Thursday’s decision could go next to the Maryland Court of Appeals. A representative for the office of Maryland Attorney General Brian Frosh told The Baltimore Sun that the state’s attorneys are “currently reviewing today’s decision to determine next steps.”

“Serial,” which meticulously re-examined the murder in Baltimore and original 2000 trial, helped bring renewed attention to Syed’s case. The case was later reopened.

“‘Serial’ was enormously helpful,” a lawyer for Syed, Justin Brown, said at a press conference shortly after the verdict was read. “[Syed] asked me to convey his deep gratitude and thanks from the bottom of his heart to all those who have supported him and believed in him.”

Syed’s lawyers may try to secure bail to get him out of prison ― where he has been for 19 years ― as they hope for a retrial.

“If we get back in court for a jury trial, we like our chances,” Brown said. “We like them a lot. We think that we would win a trial.”

In 2016, a lower court judge in Baltimore vacated Syed’s murder conviction and determined he had the right to a new trial, citing poor legal counsel he received at the time. The podcast had revealed that Syed’s attorney, Cristina Gutierrez, did not contact a key witness, classmate Asia McClain.

“‘Serial’ kind of shook the trees and that enabled us to get in contact with Asia McClain,” Brown said.

Gutierrez also did not include an expert on cell phone towers, and Syed’s original conviction relied heavily on potentially faulty cell phone data.

Prosecutors appealed the lower court’s decision, but, on Thursday, the panel of appeals court judges upheld the original ruling.

Brown said the state now has 30 days to file a petition to appeal once more, a move that could result in another year, or more, of legal proceedings.

Brown and Rabia Chaudry, a lawyer and family friend who originally brought Syed’s story to the creators of “Serial,” celebrated the news over Twitter.

“Serial” creator Sarah Koenig declined to comment when reached by HuffPost.

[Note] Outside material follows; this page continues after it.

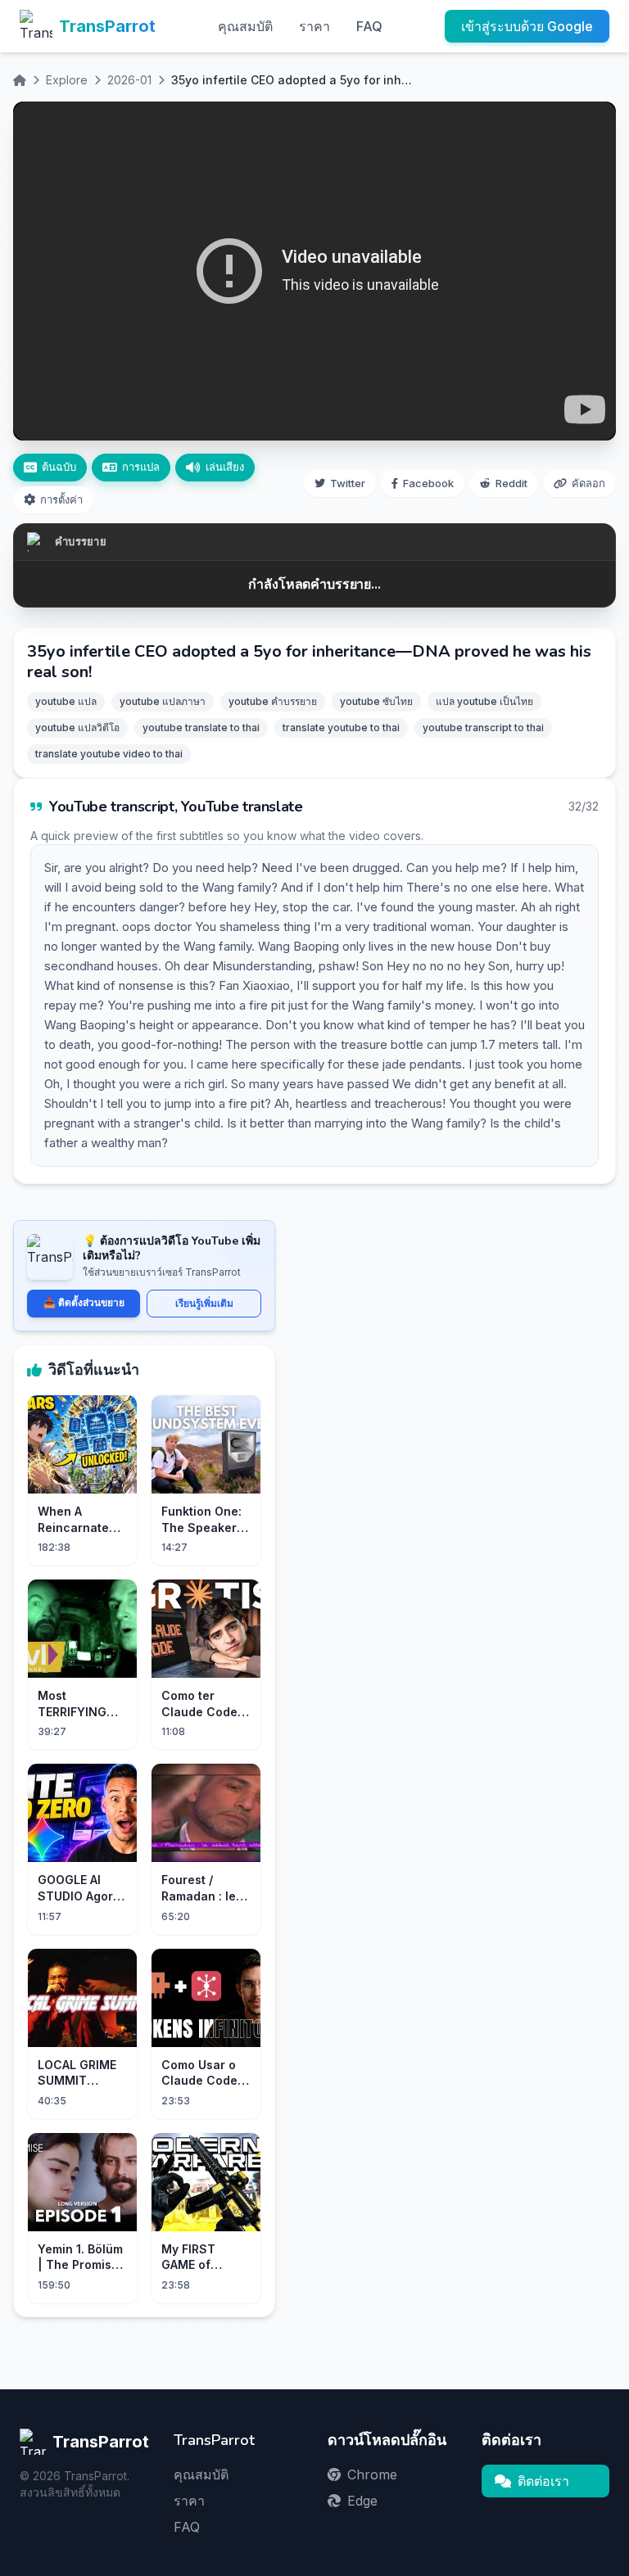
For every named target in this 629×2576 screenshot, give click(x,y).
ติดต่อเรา (543, 2481)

Sara Boboltz contributed reporting.

CORRECTION: A previous version of this story said “Serial” came out in 2015. It also said the Maryland Court of Appeals had issued the decision on Thursday. Additionally, Hae Min Lee was Syed’s ex-girlfriend at the time she was killed, not his girlfriend. Language has also been amended to reflect that prosecutors could still appeal.